彩華は澄乃の手に目を留め、あからさまに表情をゆがめる。

彩華「それにしても、その手……。あかぎれて赤くなって、本当に見苦しいわね。そんな薄汚い手で、よく人前に出るつもりになれるわ」

澄乃は侮蔑の言葉に反射的に袖で手を隠そうとする。その拍子に、帯紐が手元から滑り、床へと落ちてしまう。

彩華「ちょっと! 私の大切な帯紐をどうして汚すのよ!」

澄乃心の声【それならば自分でやればいい――そう思うけれど、今更そんなことを言っても何一つ始まらない】

澄乃「申し訳ありません……」
彩華「早く今度は髪飾りの箱を取りなさいよ!」

せき立てられ、澄乃は隣にある大きな漆塗りの箱を手にする。

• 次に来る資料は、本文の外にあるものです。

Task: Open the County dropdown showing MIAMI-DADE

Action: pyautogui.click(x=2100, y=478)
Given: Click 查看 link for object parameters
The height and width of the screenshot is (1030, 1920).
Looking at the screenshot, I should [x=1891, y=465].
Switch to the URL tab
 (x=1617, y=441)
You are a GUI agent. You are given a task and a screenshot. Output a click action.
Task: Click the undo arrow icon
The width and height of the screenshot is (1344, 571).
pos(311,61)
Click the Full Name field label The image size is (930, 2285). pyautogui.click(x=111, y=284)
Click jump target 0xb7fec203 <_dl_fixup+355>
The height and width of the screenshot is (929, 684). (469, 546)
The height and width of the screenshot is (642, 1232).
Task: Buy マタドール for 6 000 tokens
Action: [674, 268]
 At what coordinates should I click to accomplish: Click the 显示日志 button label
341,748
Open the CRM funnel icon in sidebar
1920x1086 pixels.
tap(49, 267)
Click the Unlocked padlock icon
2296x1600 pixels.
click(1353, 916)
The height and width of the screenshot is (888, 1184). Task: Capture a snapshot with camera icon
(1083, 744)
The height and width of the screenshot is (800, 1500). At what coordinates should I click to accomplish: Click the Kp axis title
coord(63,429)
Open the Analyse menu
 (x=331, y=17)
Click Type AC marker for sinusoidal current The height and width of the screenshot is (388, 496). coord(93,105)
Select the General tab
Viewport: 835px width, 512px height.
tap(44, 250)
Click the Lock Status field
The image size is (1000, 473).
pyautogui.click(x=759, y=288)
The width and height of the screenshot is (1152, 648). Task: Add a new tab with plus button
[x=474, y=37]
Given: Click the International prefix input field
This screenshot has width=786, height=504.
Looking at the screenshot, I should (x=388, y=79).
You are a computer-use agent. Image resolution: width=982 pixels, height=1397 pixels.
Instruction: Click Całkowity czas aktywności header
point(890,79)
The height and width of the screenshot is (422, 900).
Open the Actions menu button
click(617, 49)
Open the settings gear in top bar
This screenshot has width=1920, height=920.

中にはきらびやかなリボンや、鼈甲(べっこう)のかんざしが詰まっている。
そこへ、後妻の佳代が冷然と歩み寄ってくる。

佳代「本当にどんくさいわね! やることなすこと、すべてが遅いのよ!」

佳代はそう言い放つと、澄乃の肩を乱暴に突き飛ばす。
体勢を崩した澄乃はよろめき、抱えていた大きな箱を床へ落としてしまう。ガシャリと音を立てて、櫛や布紐が四方八方へ散らばる。

彩華「ああ、もう……不愉快極まりないわ!」

彩華が苛立った顔で一歩踏み出す。

彩華「あんたみたいな無能のために、こちらがわざわざ支度をしてあげているのに、邪魔をするなんて本当に最低ね」

散らばった道具を拾おうと、澄乃が床にしゃがみ込もうとした瞬間。
彩華がその小さな手を、足先で軽く払うようにして――冷酷に踏みつけた。

澄乃「……っ!」

痛みに顔をゆがめる澄乃。

彩華「これで荒れた汚い手も、少しは刺激されて良くなるんじゃないかしら?」

元々あかぎれていた澄乃の指先から、じわりと赤い血が滲み、鋭い痛みが走る。

佳代「彩華、おやめなさい。お前の清らかな足袋が、その無能の汚れた血で汚れてしまうわ」
彩華「あら、そうですわね……」

彩華がフンと鼻で笑って足を退ける。澄乃は痛む手を胸元でそっと押さえ、じっと耐える。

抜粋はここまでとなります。